After dropping and recreating a table, the auto-snapshot of the dropped table is in the old table directory (with the old UUID), not in the new table directory. If you need to find snapshots of a dropped table, look for directories that contain a snapshots/ subdirectory with a dropped-* snapshot name.

DROP KEYSPACE: Snapshot Location¶

When a keyspace is dropped, Cassandra creates a dropped-* auto-snapshot for every table in the keyspace. Each table's snapshot is stored in that table's own data directory under snapshots/, following the same pattern as DROP TABLE. The keyspace directory and all table directories are retained on disk as long as snapshot files exist within them.

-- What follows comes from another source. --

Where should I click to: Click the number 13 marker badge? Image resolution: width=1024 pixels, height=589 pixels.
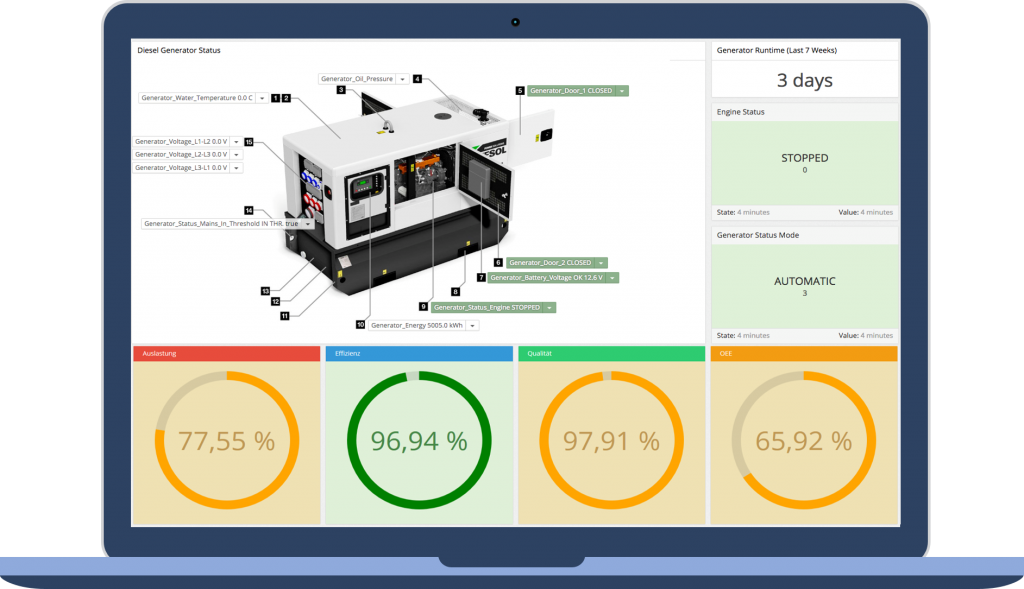(x=266, y=291)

TRUNCATE: Snapshot Location and Directory Behavior¶

When a table is truncated, the behavior differs from DROP TABLE:

The table schema remains intact
The table's data directory retains the same UUID
The auto-snapshot is created in the existing table directory
All live SSTable files are removed after the snapshot is taken

/var/lib/cassandra/data/my_keyspace/
├── users-a1b2c3d4e5f6a7b8c9d0e1f2/           ← Same directory (table still exists)
│   ├── snapshots/
│   │   └── truncated-1719849600000-users/      ← Auto-snapshot of truncated data
│   │       ├── nb-1-big-Data.db
│   │       └── ...
│   └── (no live SSTable files until new writes arrive)

Unlike DROP TABLE, no new UUID is created because the table schema is not removed—only the data is deleted.

Listing Auto-Snapshots¶

Use nodetool listsnapshots to view all snapshots on a node, including auto-snapshots:

nodetool listsnapshots

Auto-snapshots are identifiable by their naming pattern (dropped-* or truncated-*). You can also list snapshots for a specific keyspace:

nodetool listsnapshots -kt my_keyspace

auto_snapshot_ttl¶

Available in Cassandra 4.1+

By default, auto-snapshots remain on disk indefinitely until manually cleared with nodetool clearsnapshot. The auto_snapshot_ttl parameter adds a time-to-live to auto-snapshots, after which they are automatically removed by Cassandra's snapshot cleanup process.

# cassandra.yaml
auto_snapshot_ttl: 30d   # Auto-snapshots expire after 30 days

Accepted time units: d (days), h (hours), m (minutes).

Default Behavior

When auto_snapshot_ttl is not set or is commented out, auto-snapshots have no TTL and persist indefinitely. This can lead to significant disk usage accumulation over time, especially in environments where tables are frequently truncated.

Scenario	Without `auto_snapshot_ttl`	With `auto_snapshot_ttl: 30d`
`DROP TABLE`	Snapshot persists until manually cleared	Snapshot automatically cleared after 30 days
`TRUNCATE` (daily)	Snapshots accumulate indefinitely	Each snapshot cleared 30 days after creation
Disk usage	Grows unbounded	Self-managing

snapshot_before_compaction¶

Debugging Only

This setting is intended for debugging only and MUST NOT be left enabled in production.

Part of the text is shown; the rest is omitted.